26Il faut noter qu’il existe deux traits communs aux détenus du Sonderkommando ayant participé à l’élaboration des plans de révolte : le pays d’origine et la durée passée au Sonderkommando. Nous remarquons que les détenus d’origine polonaise qui sont depuis longtemps au Sonderkommando – c’est-à-dire depuis 1942 – ont participé à l’élaboration du plan de révolte avec quelques officiers de l’armée soviétique et de l’armée grecque. Le témoignage de Dov Paisikovic, par exemple, qui arrive au Sonderkommando durant la dernière étape de la politique génocidaire, présente plutôt des informations relatives au quotidien du Sonderkommando. Ses connaissances sur les préparatifs de la révolte sont moins précises que celles des détenus d’origine polonaise ou que de ceux qui ont été initiés au Sonderkommando au cours de l’année 1942.
27Le plan de révolte de juin 1944, élaboré par le Sonderkommando, se compose de diverses étapes successives qui devaient se réaliser sans éveiller les soupçons et surtout sans déclencher l’état d’alerte. Le plan de juin 1944, qui a été soumis à quelques modifications, constitue la base du plan conçu pour l’automne 1944.

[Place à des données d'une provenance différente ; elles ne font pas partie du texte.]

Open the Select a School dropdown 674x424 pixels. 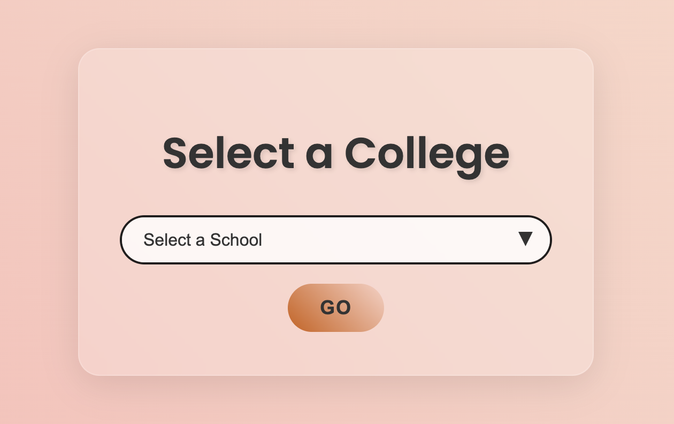click(x=335, y=240)
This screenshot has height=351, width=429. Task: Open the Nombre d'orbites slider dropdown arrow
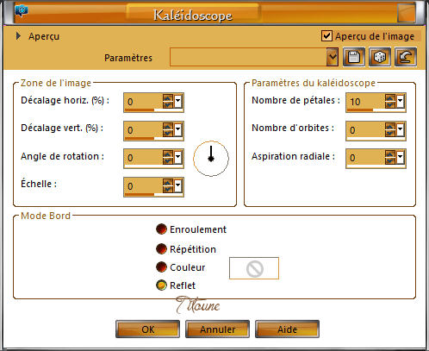coord(401,129)

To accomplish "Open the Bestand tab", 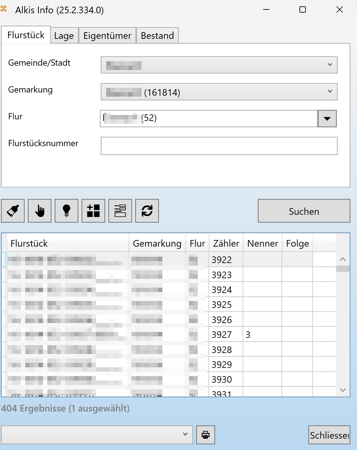I will tap(157, 36).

28Les membres du Sonderkommando chargés de l’organisation de la révolte ont cependant été confrontés à deux obstacles majeurs. En premier lieu, le Sonderkommando a été transféré du Block 13 du camp BIId aux greniers des crématoires II, III et IV. Ce transfert, ayant accentué l’isolement de ce groupe, a aussi rendu plus difficile le contact avec le monde concentrationnaire. Ce contact se réalisait au Block 13, d’une part par l’intermédiaire de détenus politiques qui avaient une plus grande liberté de se déplacer à l’intérieur du camp BII, et d’autre part grâce à certains Kommandos « mobiles », comme celui des électriciens qui pouvaient entrer dans la zone des crématoires pour effectuer des travaux de réparation. Le contact avec le monde concentrationnaire a essentiellement été établi à la suite du transfert du Sonderkommando aux greniers des crématoires, grâce au Kommando de ravitaillement. Ce Kommando allait chercher la soupe et les rations quotidiennes au secteur d du camp et la distribuait aux crématoires. Le Sonderkommando n’avait pas besoin de cette soupe, distribuée trois fois par jour aux détenus du camp, puisqu’il pouvait s’emparer de la nourriture laissée par les victimes dans les salles de déshabillage. La distribution de la soupe au secteur d du camp signifiait donc, avant tout, le maintien du contact avec le monde concentrationnaire. Elle servait aussi à faire passer le matériel explosif, comme la poudre ou l’essence, aux différents crématoires. Le témoignage de Dov Paisikovic, un Juif hongrois arrivé à Auschwitz en août 1944, souligne encore que le Sonderkommando aidait les détenus du monde concentrationnaire qui souffraient bien plus de la faim. Son témoignage ne constitue qu’un exemple parmi plusieurs autres cas évoqués sur ce point précis par les survivants de la partie concentrationnaire du camp :
Tous les jours, nous allions tout de même chercher la soupe et les rations du secteur d du camp afin que le contact avec le camp de Birkenau ne soit pas interrompu. J’étais souvent dans ce groupe qui prenait la soupe de la cuisine du camp dans ce secteur. Nous étions fréquemment accompagnés sur ce chemin par un vieux SS qui n’entendait pas très bien, qui était le seul à ne nous avoir jamais battus et qui regardait toujours ailleurs lorsqu’il se passait quelque chose qu’il n’aurait pas dû voir. Ainsi, pouvions-nous jeter le pain que l’on avait pris – et dont nous n’avions de toute façon pas besoin – aux détenus des autres secteurs du camp qui l’attendaient déjà.30
29Le Sonderkommando a, en second lieu, perdu le Kapo Kaminski du crématoire II, un personnage fondamental de son histoire et de l’organisation de la révolte. Ya’acov ou (Shimon) Kaminski était originaire de Ciechanów. Il figure dans les témoignages des membres du Sonderkommando comme une personne courageuse et estimée qui a même été reconnue par les SS, auprès desquels il n’a pas hésité à intervenir à plusieurs reprises en faveur de ses camarades. Le Kapo Kaminski, dont nous ne connaissons pas la date d’arrivée, ni celle de son initiation au Sonderkommando, a joué un rôle unificateur au sein de ce groupe où il a su régler les conflits et les tensions entre les détenus vivant sous la menace permanente de la mort. Il a été fusillé au cours de la liquidation du « camp des Tsiganes »31, le 2 août 1944. Lors de son assassinat, le Sonderkommando a été enfermé au local se situant entre la chambre à gaz et le vestiaire, sous prétexte d’une attaque aérienne. Cette décision des SS atteste leur crainte concernant une éventuelle protestation du Sonderkommando, étant donné l’importance du Kapo Kaminski pour le groupe.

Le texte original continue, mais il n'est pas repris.